De 70 à 60%, un nouveau pas vers un système de santé privé ?

 Maître Jean-Philippe Carpentier.

Par Maître Jean-Philippe Carpentier - Avocat au barreau de Paris, consul honoraire du Luxembourg avec juridiction sur la Normandie et Président du Corps consulaire de Normandie.

De 70 à 60%, un nouveau pas vers un système de santé privé 

Née de l’après-guerre, emblème du paritarisme, la Sécurité Sociale, fait partie de la vie de tous les Français.

Même si, en tant que telle, elle n’est pas nécessairement sous les feux de l’actualité, la protection sociale revient au cœur des débats, chaque année, lorsqu’il s’agit de traiter du déficit du système de Sécurité sociale.
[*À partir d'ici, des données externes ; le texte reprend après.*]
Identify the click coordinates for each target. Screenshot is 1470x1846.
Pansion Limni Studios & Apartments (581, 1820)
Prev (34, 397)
En temps de crise, de déficit budgétaire qualifié d’excessif par la Commission européenne et, objectivement, difficilement soutenable pour l’État, le débat est à la recherche de nouvelles sources de financement d’une part et d’économies d’autre part.
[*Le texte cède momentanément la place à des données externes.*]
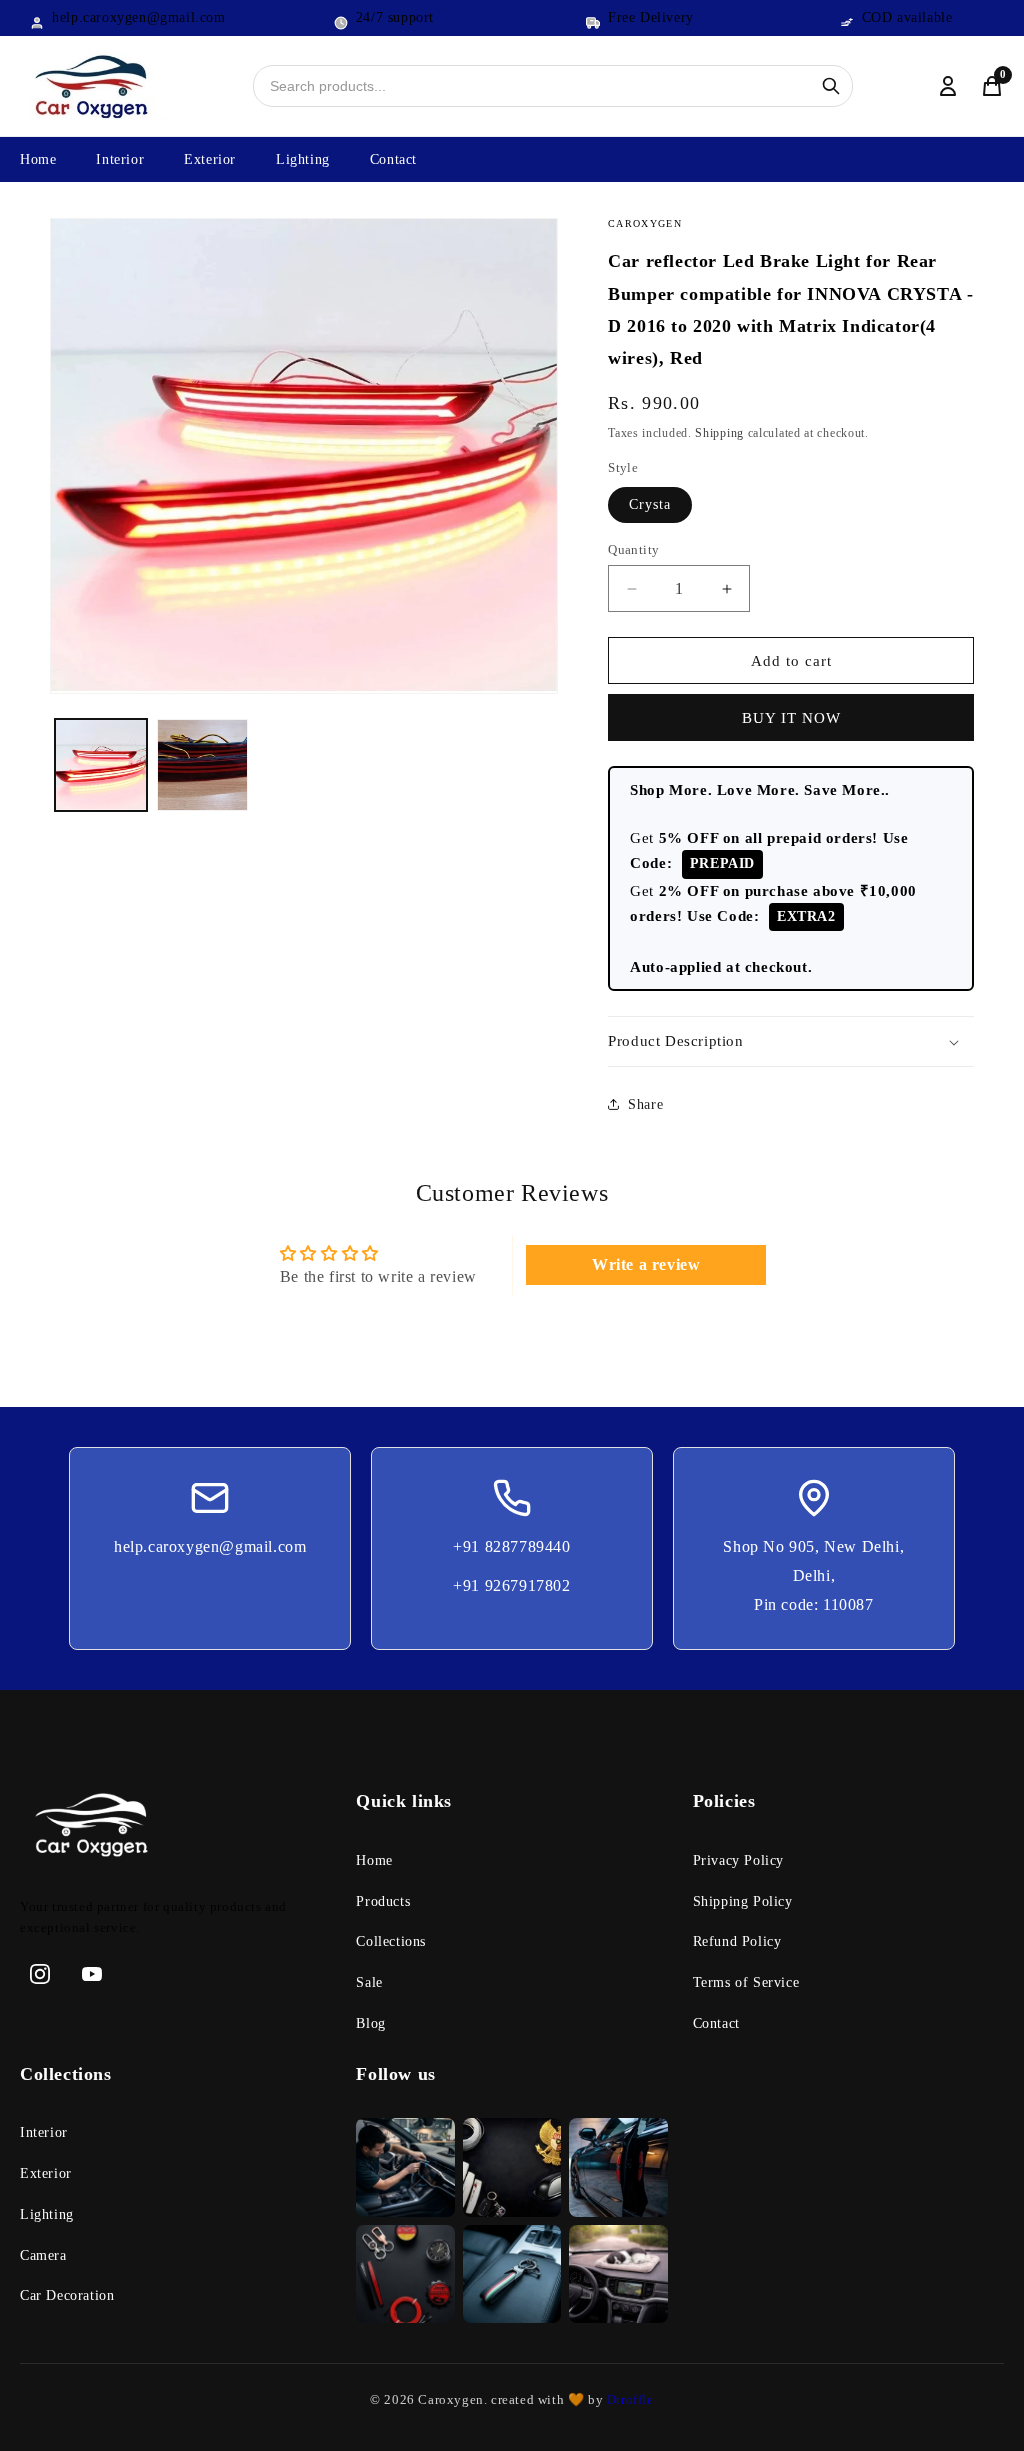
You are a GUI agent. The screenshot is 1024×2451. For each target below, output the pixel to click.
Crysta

Dans ce contexte, un projet de budget a été présenté et le déficit de la Sécurité sociale a, une nouvelle fois, fait l’objet d’arbitrages dans le cadre de ce projet budgétaire.

Discuté actuellement à l’Assemblée nationale, ce budget prévoit une diminution de la part remboursée par la Sécurité sociale qui passerait désormais de 70% à 60 %.

Le sujet est d’importance, et il a, jusqu’à présent, été traité sous l’angle de la prise en charge des 40 % restant par les mutuelles, désormais obligatoire pour les salariés, et payées par l’employeur, mais dont tous les Français ne disposent, malheureusement, pas.

Dans ce contexte, les réflexions ont surtout porté sur le fait que l’effort pour payer ces compléments par les mutuelles allait en augmenter le coût pour les preneurs de mutuelles et donc faire porter l’effort sur chacun qui verrait ses cotisations progresser.

Un point n’est jamais ni évoqué, ni contesté, celui des cotisations alimentant le régime de Sécurité sociale qu’il n’est pas prévu de baisser malgré la baisse des prestations.

Il s’agit de cotisations, c’est-à-dire de prélèvements obligatoires.

Si l’on n’y prend pas garde, une immense difficulté risque de survenir en raison de la tendance lourde qui s’instaure.

L’objet de cet article n’est pas de prendre parti sur les bénéfices d’une Sécurité sociale, publique ou d’un système de santé privé, c’est-à-dire d’un système de répartition ou capitalisation.

Il n’en demeure pas moins que si un nouveau coup de rabot de 10 % devait être rendu nécessaire l’année prochaine, en passant les remboursements à 50 %, voire à moins de 50 %, de facto, le système de protection sociale français glisserait nécessairement vers sa privatisation.

Dans ce contexte, des calculs vont se faire jour, y compris dès maintenant, pour comparer ce que coûte 60 % de la santé en termes de cotisations sociales et ce que coûte 40 % de la santé en termes de cotisation à une mutuelle.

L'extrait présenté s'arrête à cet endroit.